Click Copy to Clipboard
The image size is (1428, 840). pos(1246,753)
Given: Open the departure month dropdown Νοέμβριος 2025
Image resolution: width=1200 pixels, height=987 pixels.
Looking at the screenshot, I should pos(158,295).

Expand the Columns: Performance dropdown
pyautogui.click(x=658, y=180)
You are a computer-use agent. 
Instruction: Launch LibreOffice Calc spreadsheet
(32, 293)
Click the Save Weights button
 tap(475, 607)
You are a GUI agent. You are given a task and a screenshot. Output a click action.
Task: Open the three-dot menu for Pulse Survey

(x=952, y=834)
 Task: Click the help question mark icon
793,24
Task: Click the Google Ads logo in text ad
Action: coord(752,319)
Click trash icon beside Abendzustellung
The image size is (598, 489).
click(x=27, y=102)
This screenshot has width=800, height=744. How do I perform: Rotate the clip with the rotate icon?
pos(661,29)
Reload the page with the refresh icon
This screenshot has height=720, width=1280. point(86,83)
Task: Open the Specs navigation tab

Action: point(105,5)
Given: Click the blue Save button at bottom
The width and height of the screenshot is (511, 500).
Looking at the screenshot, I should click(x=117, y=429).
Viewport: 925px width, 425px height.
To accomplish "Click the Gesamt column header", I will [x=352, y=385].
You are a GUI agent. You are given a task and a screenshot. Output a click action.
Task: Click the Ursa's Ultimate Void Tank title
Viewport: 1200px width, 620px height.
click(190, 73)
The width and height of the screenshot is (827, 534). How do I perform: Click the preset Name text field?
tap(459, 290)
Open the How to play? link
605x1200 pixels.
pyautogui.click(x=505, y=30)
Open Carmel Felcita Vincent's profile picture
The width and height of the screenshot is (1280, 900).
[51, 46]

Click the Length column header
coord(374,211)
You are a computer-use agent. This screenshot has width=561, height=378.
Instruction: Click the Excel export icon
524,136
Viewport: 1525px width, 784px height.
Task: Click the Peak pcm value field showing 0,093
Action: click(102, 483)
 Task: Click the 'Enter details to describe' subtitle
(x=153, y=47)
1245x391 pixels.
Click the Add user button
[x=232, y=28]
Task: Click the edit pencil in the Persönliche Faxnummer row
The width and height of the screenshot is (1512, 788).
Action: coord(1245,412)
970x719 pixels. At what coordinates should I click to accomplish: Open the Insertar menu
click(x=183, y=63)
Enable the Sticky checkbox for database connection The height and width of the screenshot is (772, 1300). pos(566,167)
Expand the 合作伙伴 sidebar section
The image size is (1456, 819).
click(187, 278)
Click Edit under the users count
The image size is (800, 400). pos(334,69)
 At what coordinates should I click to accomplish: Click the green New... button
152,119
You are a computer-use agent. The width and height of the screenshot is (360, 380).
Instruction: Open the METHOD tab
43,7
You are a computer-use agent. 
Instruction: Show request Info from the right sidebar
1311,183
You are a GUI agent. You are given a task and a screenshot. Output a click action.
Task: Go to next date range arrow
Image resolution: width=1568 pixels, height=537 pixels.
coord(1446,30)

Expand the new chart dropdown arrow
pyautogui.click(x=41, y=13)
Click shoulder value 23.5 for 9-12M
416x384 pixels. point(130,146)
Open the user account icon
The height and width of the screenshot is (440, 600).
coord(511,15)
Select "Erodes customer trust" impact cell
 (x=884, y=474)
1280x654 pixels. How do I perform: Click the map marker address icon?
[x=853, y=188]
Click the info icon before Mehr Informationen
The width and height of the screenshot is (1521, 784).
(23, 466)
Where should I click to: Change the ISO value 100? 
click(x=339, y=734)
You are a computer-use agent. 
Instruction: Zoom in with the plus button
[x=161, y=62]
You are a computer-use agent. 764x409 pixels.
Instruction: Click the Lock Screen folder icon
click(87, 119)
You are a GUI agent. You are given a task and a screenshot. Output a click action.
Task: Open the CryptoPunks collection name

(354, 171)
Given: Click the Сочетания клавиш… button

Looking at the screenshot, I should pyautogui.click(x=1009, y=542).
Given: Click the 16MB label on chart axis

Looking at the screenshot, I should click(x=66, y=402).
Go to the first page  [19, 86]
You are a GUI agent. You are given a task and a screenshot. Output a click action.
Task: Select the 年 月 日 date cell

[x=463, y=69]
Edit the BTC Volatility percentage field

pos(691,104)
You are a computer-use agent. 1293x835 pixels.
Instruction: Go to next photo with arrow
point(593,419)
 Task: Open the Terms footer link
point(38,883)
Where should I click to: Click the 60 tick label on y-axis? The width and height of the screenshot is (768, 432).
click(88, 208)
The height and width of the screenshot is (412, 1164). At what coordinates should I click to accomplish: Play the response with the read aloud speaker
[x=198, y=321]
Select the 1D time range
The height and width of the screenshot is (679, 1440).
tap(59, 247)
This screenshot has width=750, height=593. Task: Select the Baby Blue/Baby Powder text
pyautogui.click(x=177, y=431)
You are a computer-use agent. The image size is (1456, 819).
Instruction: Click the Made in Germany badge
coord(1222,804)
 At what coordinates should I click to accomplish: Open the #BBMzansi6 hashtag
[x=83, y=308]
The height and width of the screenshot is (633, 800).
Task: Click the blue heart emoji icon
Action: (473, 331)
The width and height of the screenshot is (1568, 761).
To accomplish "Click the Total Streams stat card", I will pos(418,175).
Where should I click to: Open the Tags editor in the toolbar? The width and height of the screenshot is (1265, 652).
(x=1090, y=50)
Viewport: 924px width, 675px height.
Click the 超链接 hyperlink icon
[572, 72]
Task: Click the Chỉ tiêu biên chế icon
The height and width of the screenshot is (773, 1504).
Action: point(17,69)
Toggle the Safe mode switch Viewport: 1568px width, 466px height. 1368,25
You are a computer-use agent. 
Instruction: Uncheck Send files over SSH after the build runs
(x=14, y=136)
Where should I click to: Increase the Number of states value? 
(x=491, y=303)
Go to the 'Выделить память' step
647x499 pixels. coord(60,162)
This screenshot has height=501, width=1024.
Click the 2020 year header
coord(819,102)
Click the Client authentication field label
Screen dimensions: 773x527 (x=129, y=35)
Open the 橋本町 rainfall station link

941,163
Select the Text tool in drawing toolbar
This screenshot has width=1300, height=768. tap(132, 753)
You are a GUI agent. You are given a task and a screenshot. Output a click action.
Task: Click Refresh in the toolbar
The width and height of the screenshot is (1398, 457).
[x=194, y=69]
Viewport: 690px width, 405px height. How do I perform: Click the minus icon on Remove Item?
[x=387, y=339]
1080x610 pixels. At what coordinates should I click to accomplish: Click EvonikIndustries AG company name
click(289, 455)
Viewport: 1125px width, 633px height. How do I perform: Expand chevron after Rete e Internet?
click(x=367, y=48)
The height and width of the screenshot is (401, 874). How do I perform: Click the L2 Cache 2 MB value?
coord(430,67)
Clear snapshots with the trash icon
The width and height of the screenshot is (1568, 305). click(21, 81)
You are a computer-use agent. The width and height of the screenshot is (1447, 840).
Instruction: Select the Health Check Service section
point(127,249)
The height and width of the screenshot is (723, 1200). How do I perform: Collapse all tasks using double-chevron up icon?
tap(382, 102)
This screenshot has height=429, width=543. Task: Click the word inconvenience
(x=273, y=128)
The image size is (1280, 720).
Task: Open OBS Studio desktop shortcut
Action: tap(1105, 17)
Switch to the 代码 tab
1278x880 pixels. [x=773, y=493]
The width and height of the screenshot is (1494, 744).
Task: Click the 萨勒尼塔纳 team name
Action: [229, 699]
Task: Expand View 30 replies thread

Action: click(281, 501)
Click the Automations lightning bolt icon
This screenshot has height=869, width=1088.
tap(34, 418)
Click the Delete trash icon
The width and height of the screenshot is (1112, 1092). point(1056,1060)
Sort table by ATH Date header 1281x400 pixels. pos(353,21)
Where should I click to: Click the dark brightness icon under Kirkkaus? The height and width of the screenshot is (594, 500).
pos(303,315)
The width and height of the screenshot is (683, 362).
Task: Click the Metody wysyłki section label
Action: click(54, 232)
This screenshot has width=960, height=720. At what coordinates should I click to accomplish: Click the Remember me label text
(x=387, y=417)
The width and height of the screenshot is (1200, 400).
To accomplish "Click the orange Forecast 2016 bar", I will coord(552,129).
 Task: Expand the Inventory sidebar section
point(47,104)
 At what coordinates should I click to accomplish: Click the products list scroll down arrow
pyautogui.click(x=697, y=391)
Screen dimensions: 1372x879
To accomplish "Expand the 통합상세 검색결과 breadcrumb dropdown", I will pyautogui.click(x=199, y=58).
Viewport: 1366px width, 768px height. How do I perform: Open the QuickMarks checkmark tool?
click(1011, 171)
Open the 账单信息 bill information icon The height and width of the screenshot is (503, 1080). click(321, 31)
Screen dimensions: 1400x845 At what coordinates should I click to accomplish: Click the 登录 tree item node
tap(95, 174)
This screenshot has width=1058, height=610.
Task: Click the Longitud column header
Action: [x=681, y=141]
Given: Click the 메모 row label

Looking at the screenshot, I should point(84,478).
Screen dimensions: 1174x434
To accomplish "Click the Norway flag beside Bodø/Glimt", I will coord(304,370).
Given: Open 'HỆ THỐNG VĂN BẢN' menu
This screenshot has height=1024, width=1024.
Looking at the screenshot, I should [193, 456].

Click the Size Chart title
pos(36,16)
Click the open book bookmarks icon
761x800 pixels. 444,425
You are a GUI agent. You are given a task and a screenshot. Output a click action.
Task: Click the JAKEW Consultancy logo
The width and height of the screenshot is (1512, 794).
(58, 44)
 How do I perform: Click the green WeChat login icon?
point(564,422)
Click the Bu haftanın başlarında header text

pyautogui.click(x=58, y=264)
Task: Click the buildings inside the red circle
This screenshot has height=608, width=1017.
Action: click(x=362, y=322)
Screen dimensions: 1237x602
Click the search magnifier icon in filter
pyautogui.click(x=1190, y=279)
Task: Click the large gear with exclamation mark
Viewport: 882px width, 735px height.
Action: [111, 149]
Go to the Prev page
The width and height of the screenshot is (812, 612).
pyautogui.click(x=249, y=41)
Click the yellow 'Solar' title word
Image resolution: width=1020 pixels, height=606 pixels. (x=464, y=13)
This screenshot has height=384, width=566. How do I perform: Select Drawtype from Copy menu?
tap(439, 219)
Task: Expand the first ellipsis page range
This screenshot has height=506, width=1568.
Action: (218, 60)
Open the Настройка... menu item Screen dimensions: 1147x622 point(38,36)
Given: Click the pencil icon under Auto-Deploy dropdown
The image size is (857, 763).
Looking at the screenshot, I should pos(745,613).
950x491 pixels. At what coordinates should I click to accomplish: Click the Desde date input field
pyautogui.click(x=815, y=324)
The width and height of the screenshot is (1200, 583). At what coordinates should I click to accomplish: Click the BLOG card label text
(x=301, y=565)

□ □ □ □ □

WHAT THE TASK ASKS
Within the records, how many lines include "first"? The answer is the number and nothing else.

RESPONSE BOX
2